Pfaltzgraff: Well, that's certainly a challenging question for you. With that series of questions, I think we have enough time to keep you occupied till well after lunch and yet we don't have time for that at all. So let's begin with maybe three-minute answers, if we can. Four or five minutes at most.

Kaplan: I think the importance of intelligence gathering and intelligence assessment groups in our government is going to increase dramatically and be part of that strategic response. Last thing, don't assume that democracy is the last word in human political development. Remember, in the fourth and 5th century B.C. around the Mediterranean world and North Africa, which then constituted the settled part of the globe, we had a different form of globalization. It was called Christianity. And it started out as one idea being interpreted one way that had a better worldview, a more humane worldview than the pagan system which it transplanted. But as Christianity spread its roots and its ideas into different soils and different geographies and different cultures around the Mediterranean littoral, it divided up into rights and sects and heresies and the 5th and 6th centuries were even more violent than the 4th and 5th. So don't assume that globalization will lead to an agreement around the world on universal principals.

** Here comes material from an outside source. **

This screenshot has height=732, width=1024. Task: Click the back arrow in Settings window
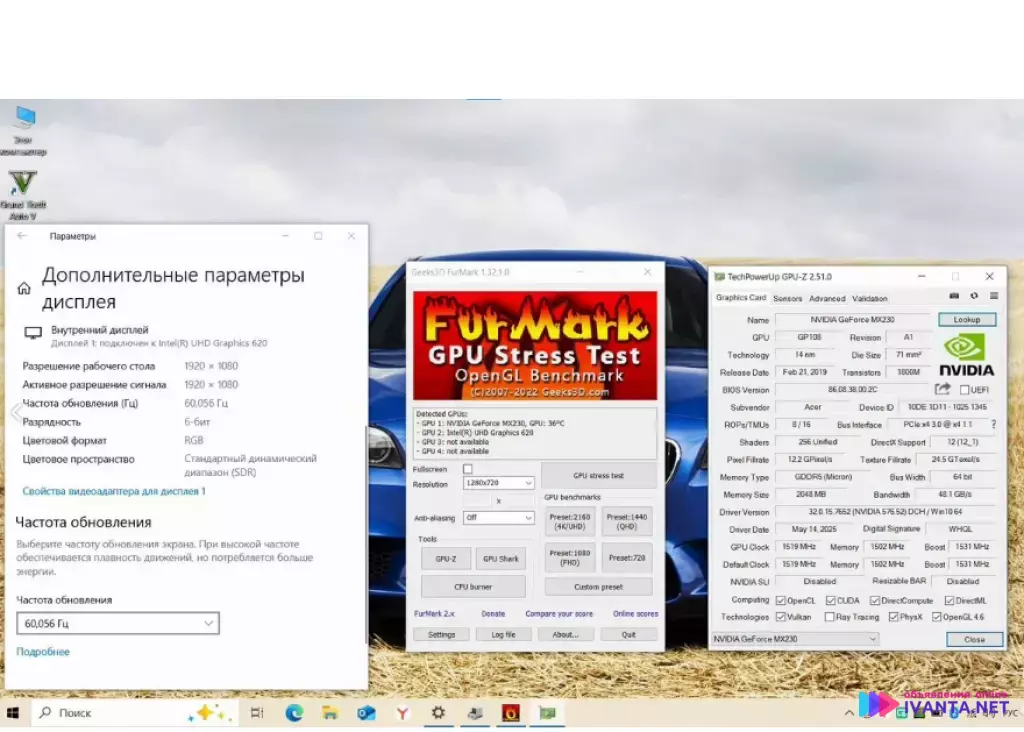pyautogui.click(x=22, y=236)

Pfaltzgraff: Okay. General Hughes.

Hughes: My view on the jointness issue is that we're on the right track and, indeed, I think we're making progress at about the right rate. I believe strongly in the imperatives of the military departments. And, indeed, where are we going to get soldiers if not from the Army? And Marines if not from the Marine Corps? But I do think at some point military units and the application of military power must be administered by a joint activity, a joint control to use all of the elements of military energy and civil power together.

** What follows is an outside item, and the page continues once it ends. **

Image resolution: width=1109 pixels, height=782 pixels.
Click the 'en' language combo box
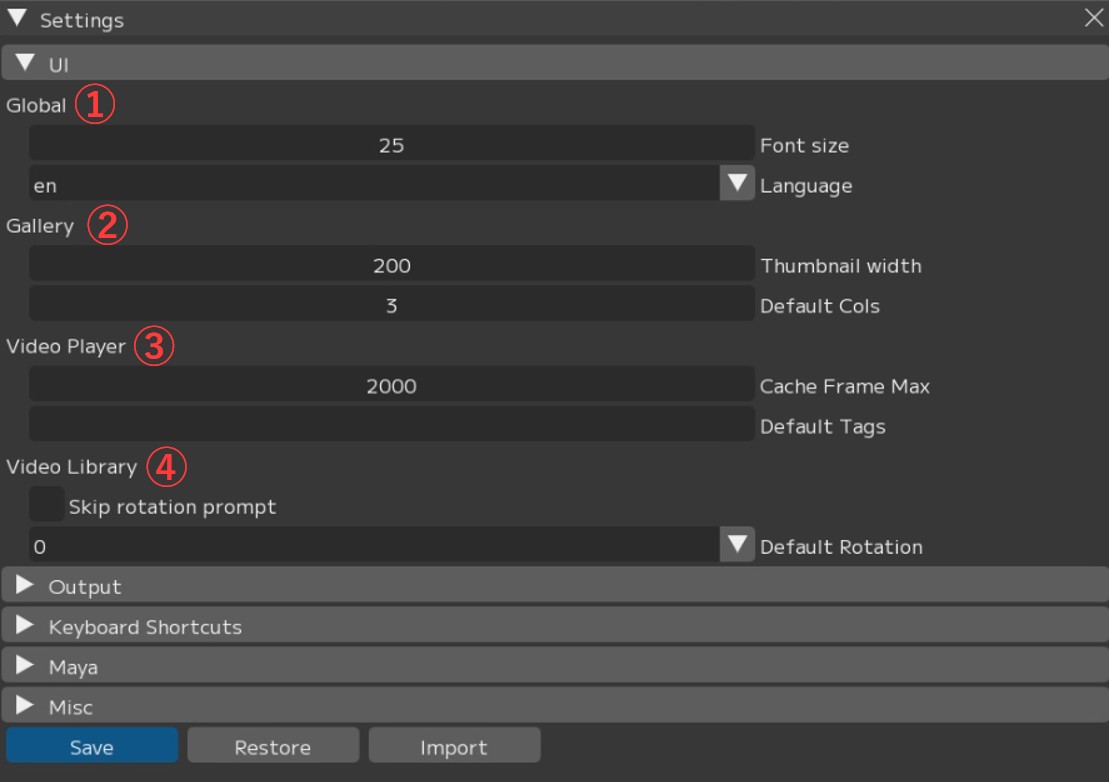tap(373, 185)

So I'm in favor of the trend towards jointness as it is now practiced in the U.S. military and I believe there is an application that can be made to our social fabric where the economic, political, cultural, and other facets of national power along with the military can be applied in a coherent fashion. I think we ought to try to move toward that. With regard to the vulnerability that might be created by an all-volunteer force, I came into the Army during a period of conscription and the draft. I think it had the great strength and good reasons for me to believe that Army then was more connected to a social order than our Army today.

I personally believe in a form of universal military and social service that is justly and honestly administered and that will connect the young people of our society to the foundations, the principals, and the institutions that are necessary for our society to continue. So some form of service. One option of which could be U.S. military service in the active or the reserve forces would be a good thing as far as I'm concerned. The infrastructure that you mentioned, sir, is very difficult to come to grips with. Some of it is necessary to retain. It gives us the advantage of having a home base in an environment and an area in which, without it, we would be hamstrung and it would be very difficult for us to act.

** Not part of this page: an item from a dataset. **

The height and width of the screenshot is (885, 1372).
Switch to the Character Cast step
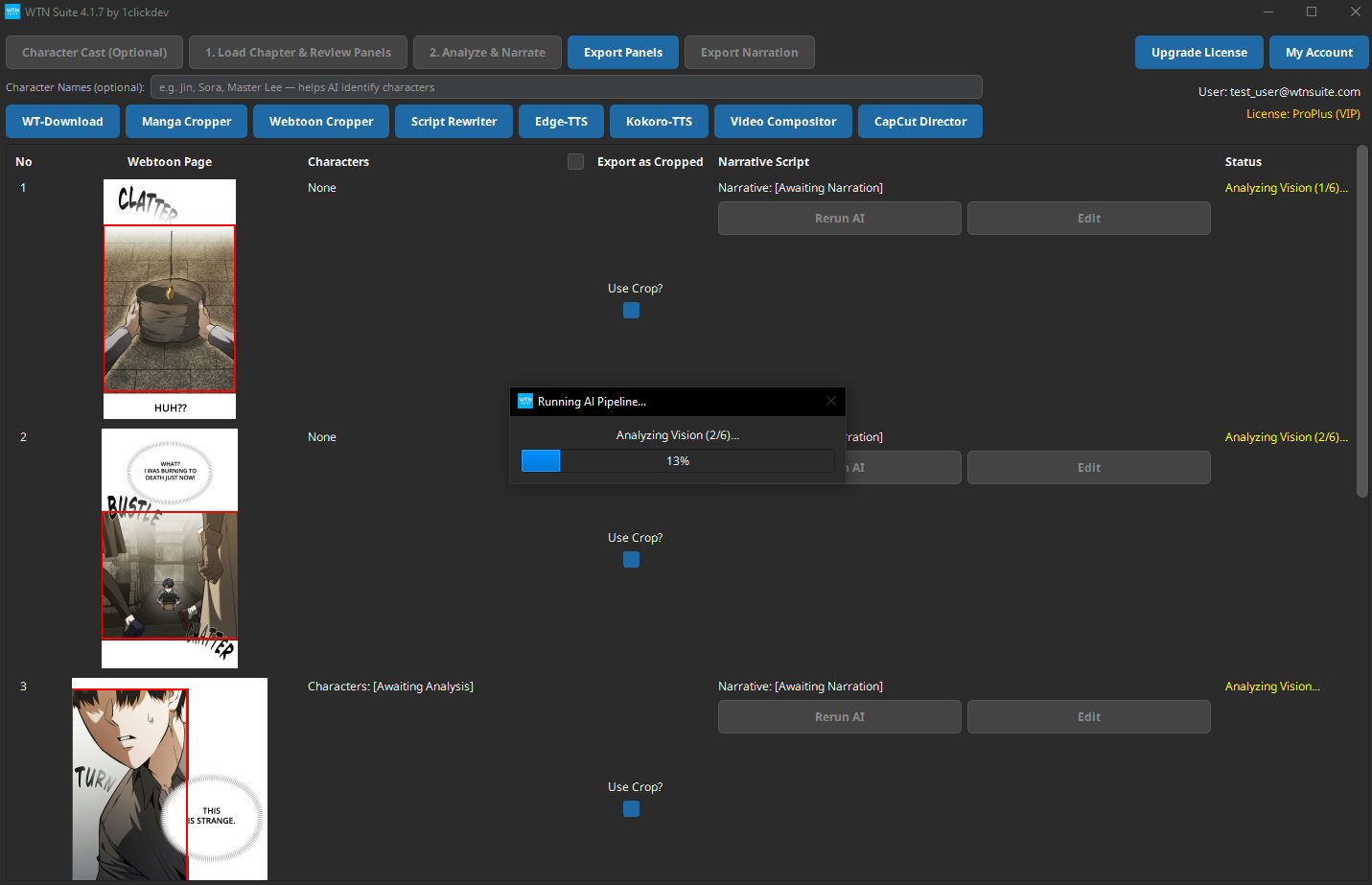(94, 52)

So I believe that the basing issue, especially overseas, and the determination of which bases to keep under what conditions is a vital problem for the future. Tough to solve, I know, but I think we have to have a physical presence overseas.

And the last issue, strategic responsiveness. My personal view is that we will respond to threats on different levels for different reasons perceived by political authority to be good enough to send our military forces to meet whatever it is that's threatening or challenging us. It's very simple. It is indeed now, and will be in the future, a political decision.

Pfaltzgraff: I think that you will all agree that this has been an outstanding opening panel for our conference. The members have in many ways supplemented and complemented each other in their various expertise and understanding. We have all been greatly enriched by this discussion this morning. So I would on our collective behalf thank each of you for the contributions that you have made to this conference.